Yukiya Amano, directeur général de l’Agence internationale de l’énergie atomique, en visite au Vietnam en 2014 pour prendre connaissance du projet de la centrale nucléaire Ninh Thuan 1.
Yukiya Amano, directeur général de l’Agence internationale de l’énergie atomique, en visite au Vietnam en 2014 pour prendre connaissance du projet de la centrale nucléaire Ninh Thuan 1.

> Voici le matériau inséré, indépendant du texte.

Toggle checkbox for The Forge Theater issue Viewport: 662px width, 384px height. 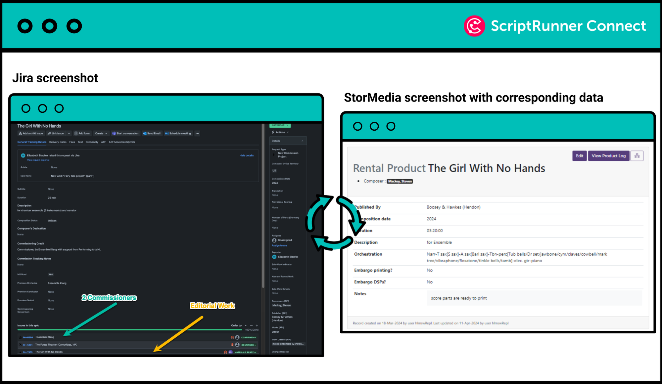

Une énergie hydroélectrique en retrait

Le potentiel hydroélectrique vietnamien, bien qu’important, demeure largement sous-exploité. Ainsi, le gouvernement a engagé la construction de plus de 200 barrages supplémentaires (1), qui seront gérés par le leader monopolistique du pays Vietnam Electricity Power Group,  pour pallier à ces insuffisances. Cependant, la solution hydroélectrique ne se suffit pas à elle-même. En effet, les longues périodes de sécheresse (de janvier à avril) entraînent des coupures d’électricité nombreuses nécessitant des importations, venues de pays voisins comme la Chine. En outre, l’ensemble des prédictions économiques insiste sur le recul de la part de l’hydroélectricité dans la production électrique totale à terme. Si cette part est d’environ un quart aujourd’hui, elle devrait descendre sous les 15% d’ici les années 2030.

Les hydrocarbures ou la tentation de la mer de Chine

Les réserves de gaz du Vietnam sont confortables et sont de l’ordre de 600 milliards de mètres cubes, ce qui en fait le sixième pays asiatiques dans ce domaine. Cependant, l’expansion économique et industrielle rapide du pays relativise cette quantité. En l’état actuel de la consommation de gaz au Vietnam, le pays pourrait avoir épuisé l’ensemble de ses réserves d’ici 60 ans a alerté British Petroleum en 2015. Les réserves d’hydrocarbures encore inexploitées se situent principalement en mer de Chine, dans la zone Reed Bank, à proximité des îles Spratleys.  Seulement, il existe un problème de taille : cette zone est convoitée et revendiquée par de nombreux autres pays parmi lesquels la Chine, Taïwan, le Vietnam et les Philippines. Alors qu’il existe de nombreux conflits larvés  dans la zone, une solution pourrait être la création de zones de développement commun (ZCD). Cette idée appuyée par Deng Xiaoping dès la fin des années 1970 pour le golfe du Tonkin aurait le double avantage de pacifier les relations et d’entretenir durablement  les besoins énergétiques croissants de Hanoi. Cependant, de nombreux doutes persistent sur la réussite d’une telle initiative. Outre des délimitations qui poseraient problème (il s’agit de rogner sur des territoires maritimes exclusifs pour créer cette zone), ce modèle à l’apparence pragmatique n’a pas toujours porté ses fruits. La ZCD créée en 1982 entre le Cambodge et le Vietnam a, pour sa part, contribué à une pacification des relations mais n’a jamais abouti à une exploitation commune des ressources.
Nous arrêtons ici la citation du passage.